# Best book on shorting stocks



## yonnie (6 August 2007)

could anybody point me in the right direction?

thanks


----------



## tasmanian (6 August 2007)

stan weinstein - profiting in a bull and bear market.

i wouldnt like to be holding stocks long atm.i am looking for a bounce and then a further drop for the rest of the year.

some great shorts developing on the market atm.ive already got a few and will top them up when/if they rise abit or top them up if they drop more.

im in a full bear suit now.could be just a correction but its going to get more painful imo if your holding longs.might be a chance to bail on the next rally.

just my opinion could be wrong so we will see what happens.rebound for the xao up near 6200 the down below where we currently are.


----------



## yonnie (6 August 2007)

thanks tas, will ask the library.

yeah, at the mo I`m bailing out `cos I think it will stay volatile for a while longer than first thought.

only catching stocks down 20+% on the day and sell in the next few days.

good luck


----------



## jempol (7 August 2007)

May be : How to short stocks(william o'neil)


----------



## yonnie (7 August 2007)

hi tas and jem,

thank you both for your contribution.

those books you guys recommended, were they any good and did they help you in your trading?

thanks


----------



## tasmanian (7 August 2007)

gday yonnie,

stan weinsteins book helped me alot especially if you are after a book explaining how too get a good part of a stocks trend either up or down.

its a good book for both going long and short.definetely worth a read.its quite easy to understand and pretty basic but a great place to start imo.id be suprised if it didnt help you in some way.
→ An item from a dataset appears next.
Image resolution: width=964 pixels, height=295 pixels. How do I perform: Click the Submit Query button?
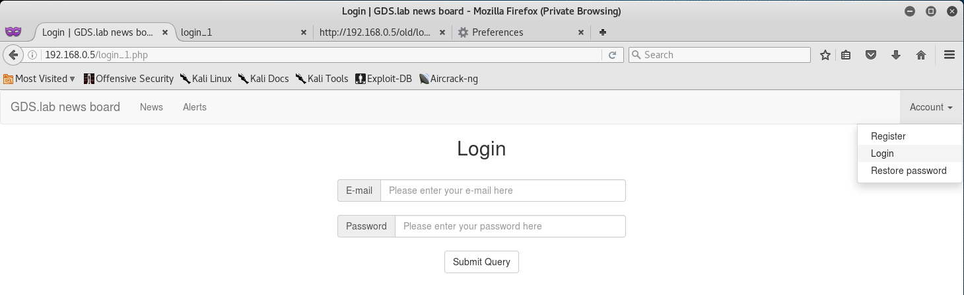point(481,262)
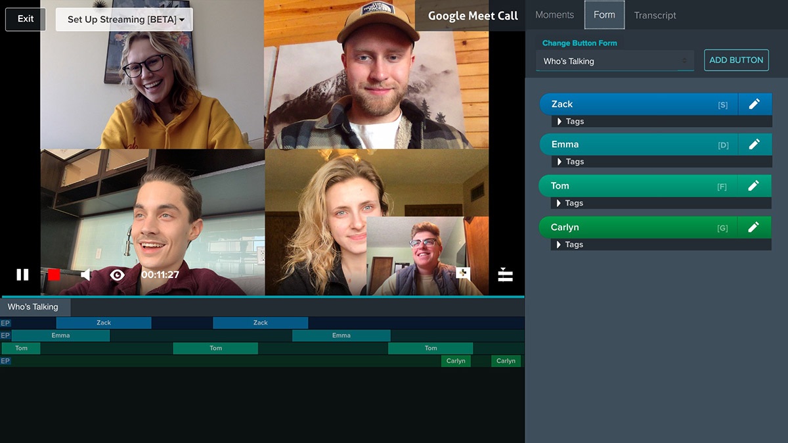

from what i read in that book ive been finding some good stocks too short atm.i wouldnt be suprised if they turn in too some nice gains.the book helped me make some great gains on the way up hoping it does the same on the way back down.thats if we are headed down but looks that way too me some stocks look very bearish imo.nothing guaranteed so ill just see how it works out.

good luck with it all


----------



## weird (7 August 2007)

yonnie, 

It is very difficult to find books, let alone good books, on shorting stocks. 

And for a reason, the stock market has an upward bias.


----------



## tasmanian (7 August 2007)

weird said:


> yonnie,
> 
> It is very difficult to find books, let alone good books, on shorting stocks.
> 
> And for a reason, the stock market has an upward bias.




thats true over the long term but the market would be rising less than 50% of the time.its either up down or alot of sideways.

learning too and shorting is hugely important imo as they say up by the stairs down by the elevators.

shorting stocks is a great way too make money in a bear/downtrending market rather than sitting your cash in the bank or being a long term investor.crazy imo to hold stocks long term when they are clearly in a downtrend sure good stocks will eventually make new highs in the long term but why not profit on the way down as well as the on the way up. you can profit greatly when stocks  are dropping.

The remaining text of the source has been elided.